What Was Michael J. Fox’s “Revenge” Against Brandon Tartikoff For Tartikoff’s Original Hesitance to Cast Fox in Family Ties?

Here is the latest in a series of examinations into urban legends about TV and whether they are true or false. Click here to view an archive of the TV urban legends featured so far.

TV URBAN LEGEND: Michael J. Fox had a clever “revenge” for Brandon Tartikoff’s early doubts about whether Fox would be popular enough to star in a regular TV series.

The original actor cast in the role of Alex P. Keaton in Family Ties was Matthew Broderick, but Broderick ended up backing out of the show. You can only imagine how much that irked show creator Gary David Goldberg. It was pretty clear, even then, that Broderick was going to be something special, so the idea of having him and then NOT having him was pretty rough, and Goldberg seemingly took his frustration out on the hundreds of young men who auditioned to take Broderick’s place.

Eventually, though, his writers and co-producer had him take a second look at one of the actors that had auditioned before they had cast Broderick in the first place, Michael J. Fox.

This time, Goldberg was converted.

However, he had to sell the idea to the network, particularly NBC Head of Entertainment Programming, Brandon Tartikoff. Before the pilot was even filmed, Tartikoff took issue with Fox’s height. He felt he was too short for the role of the son of Michael Gross and Meredith Baxter-Birney. However, he let Goldberg have his way for now.

Once the pilot was filmed, though, NBC loved the show itself, but Tartikoff, once again, tried to have Fox replaced.

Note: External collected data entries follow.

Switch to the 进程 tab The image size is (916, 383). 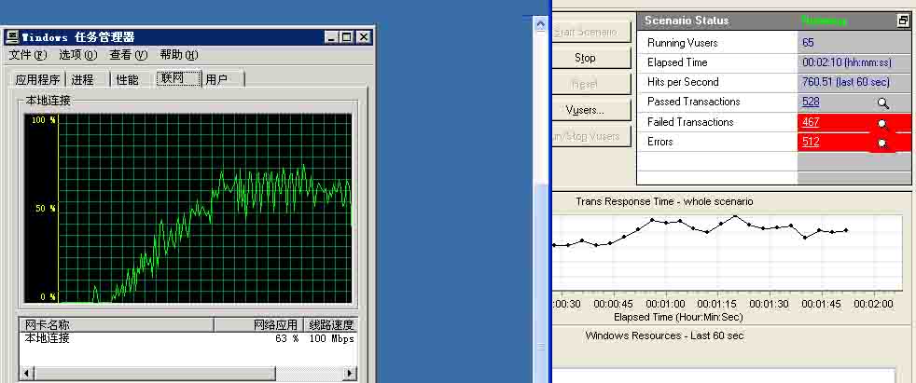83,80
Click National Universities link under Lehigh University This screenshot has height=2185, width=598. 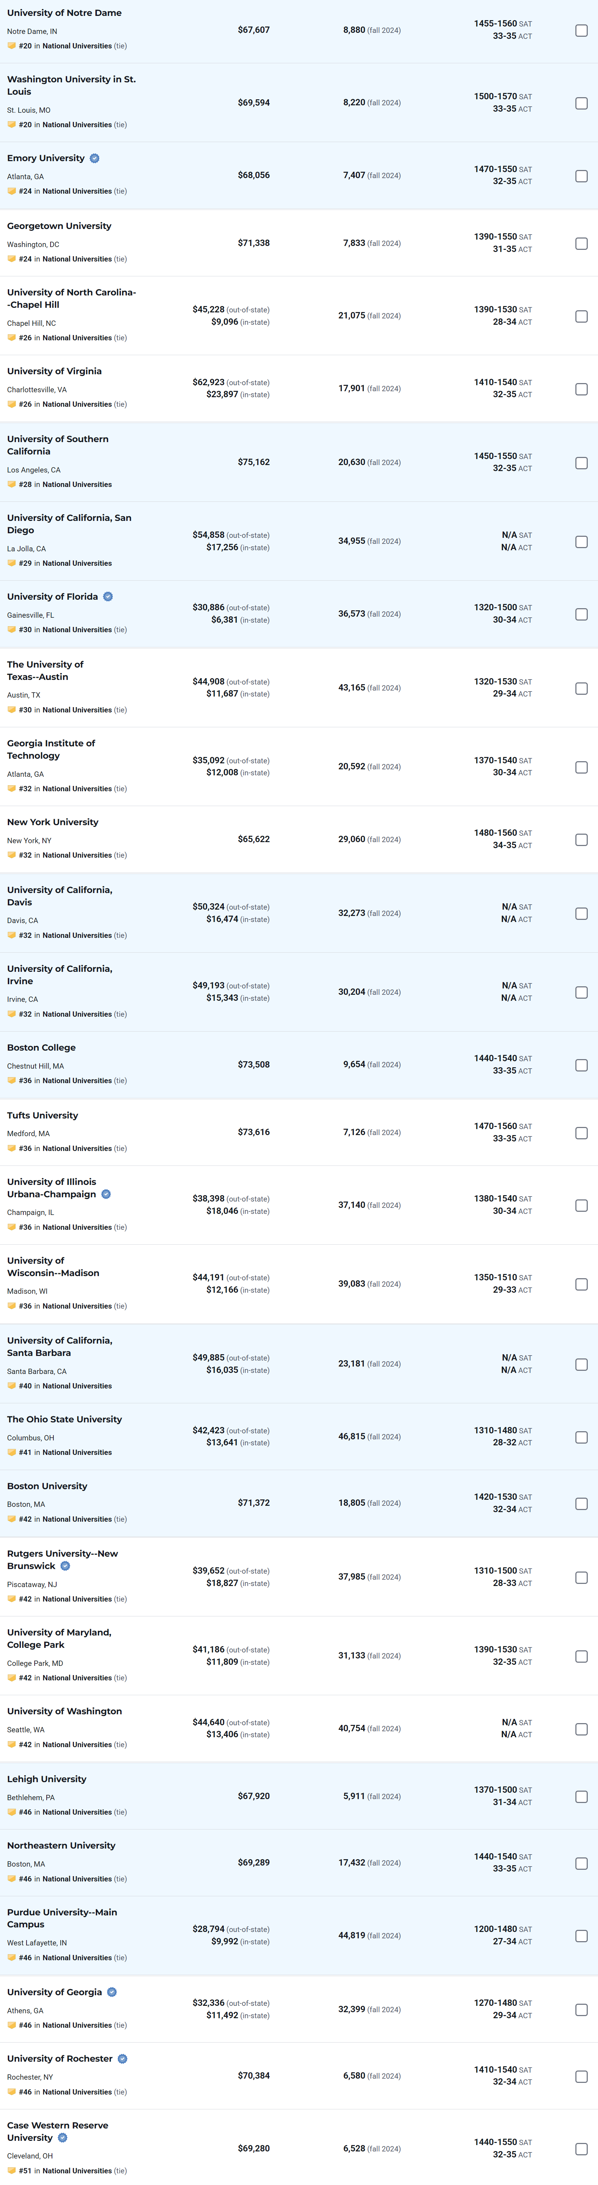coord(77,1812)
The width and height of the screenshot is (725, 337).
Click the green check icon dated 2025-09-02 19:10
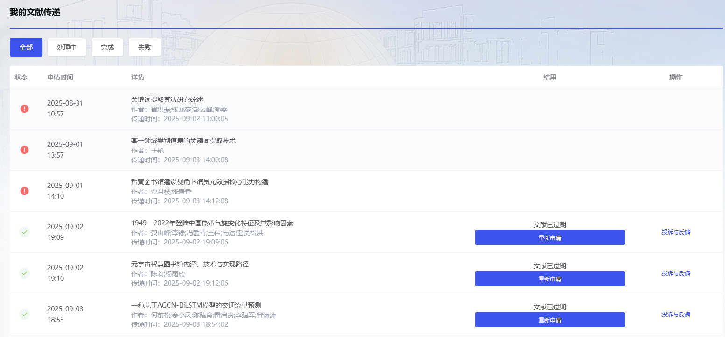point(24,273)
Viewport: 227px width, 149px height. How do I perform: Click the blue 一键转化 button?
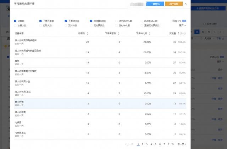click(x=155, y=4)
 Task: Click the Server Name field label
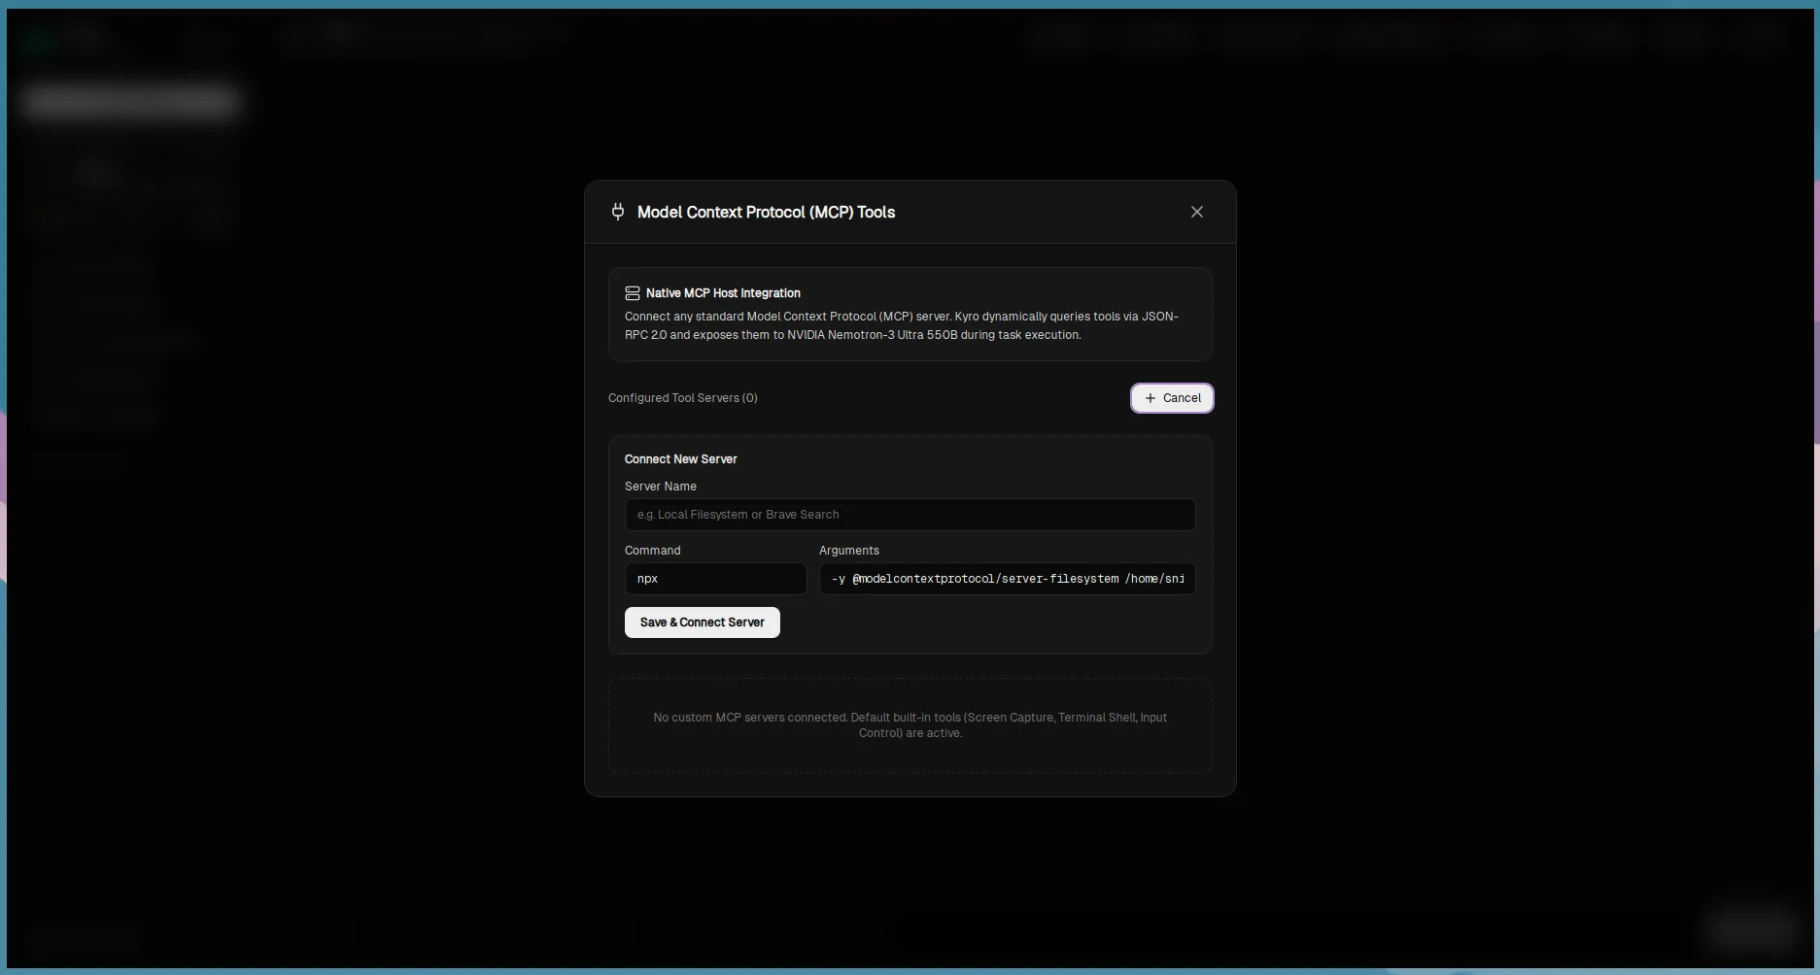pos(661,487)

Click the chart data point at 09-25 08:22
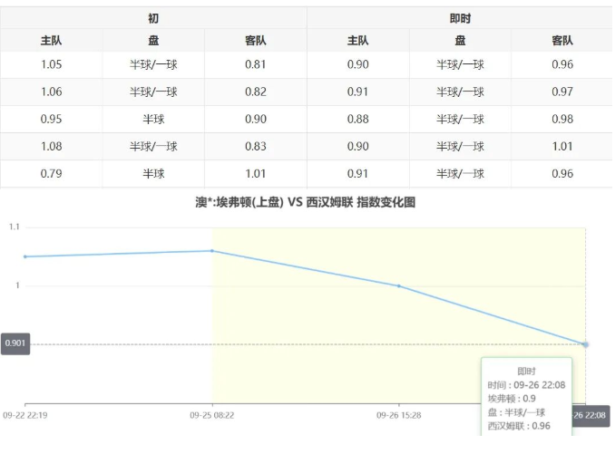click(212, 251)
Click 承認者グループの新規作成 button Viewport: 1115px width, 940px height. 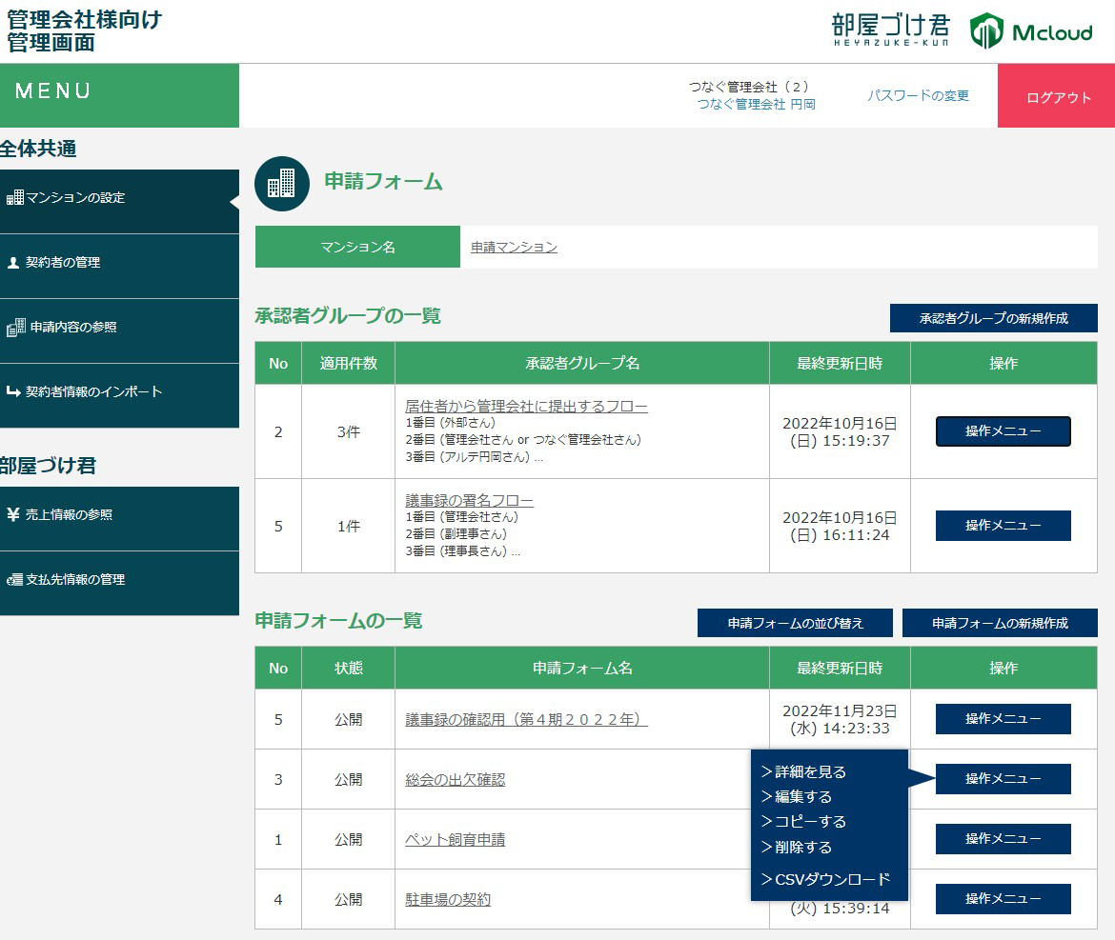(x=993, y=318)
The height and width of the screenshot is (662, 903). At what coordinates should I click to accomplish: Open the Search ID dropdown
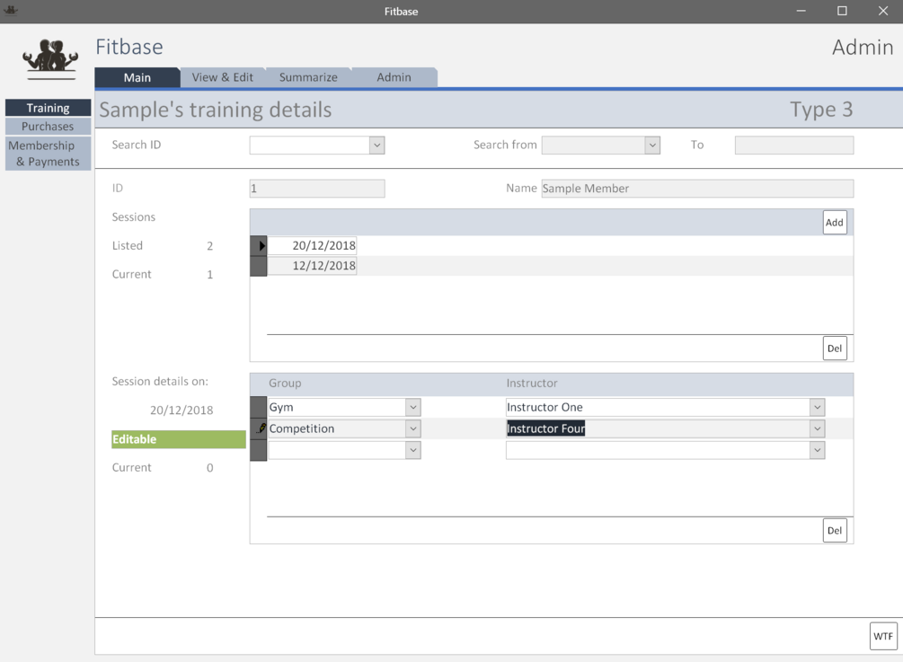tap(376, 145)
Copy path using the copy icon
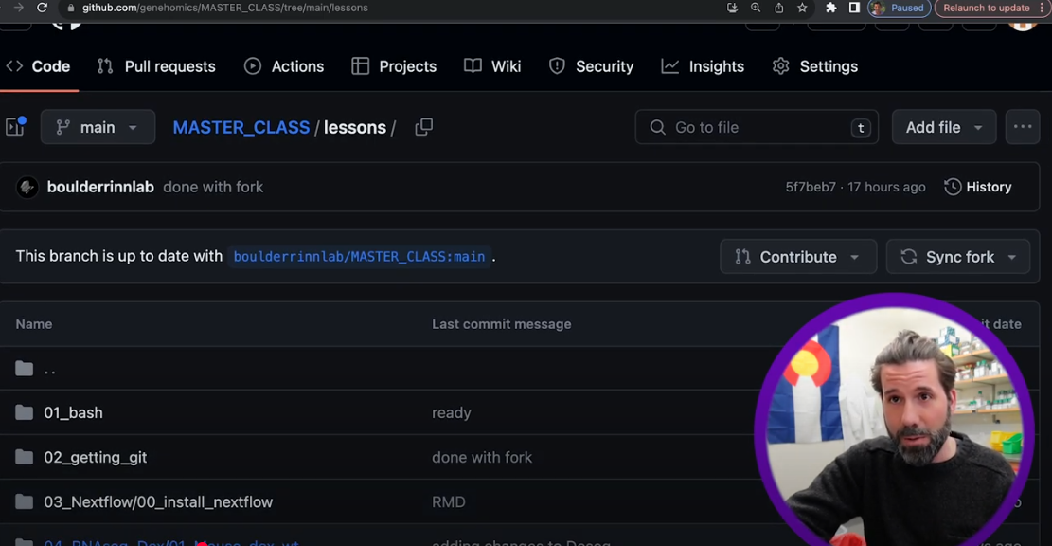 [423, 127]
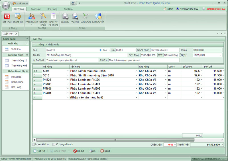Viewport: 228px width, 161px height.
Task: Open Phân Quyền user permissions
Action: point(32,17)
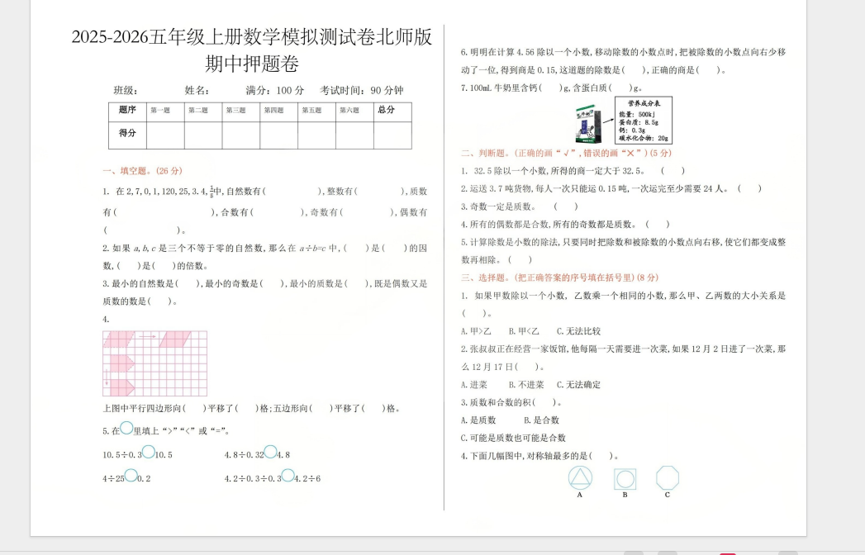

This time, his argument (in response to Goldberg’s argument that Fox was quite good) was “Maybe, but this is not the kind of face that you’ll ever see on a lunchbox.”

Eventually, though, Tartikoff relented and let Goldberg have his way.

And, of course, Family Ties was a big hit and Fox, in particular, became a star.

Tartikoff was friendly with Fox, and he told Fox about his earlier issues with his casting (Fox obviously had a general idea that Tartikoff did not want him on the show, but Tartikoff told him his specific objections).

Well, a couple of years passed, and Fox (now perhaps at the height of his popularity) starred in the major motion picture Back to the Future (once again replacing a notable 1980s’ teen actor, Eric Stoltz).

The movie was a gigantic smash hit, and, naturally enough, they made, you guessed it, lunch boxes for the film. So Fox had some fun with that fact…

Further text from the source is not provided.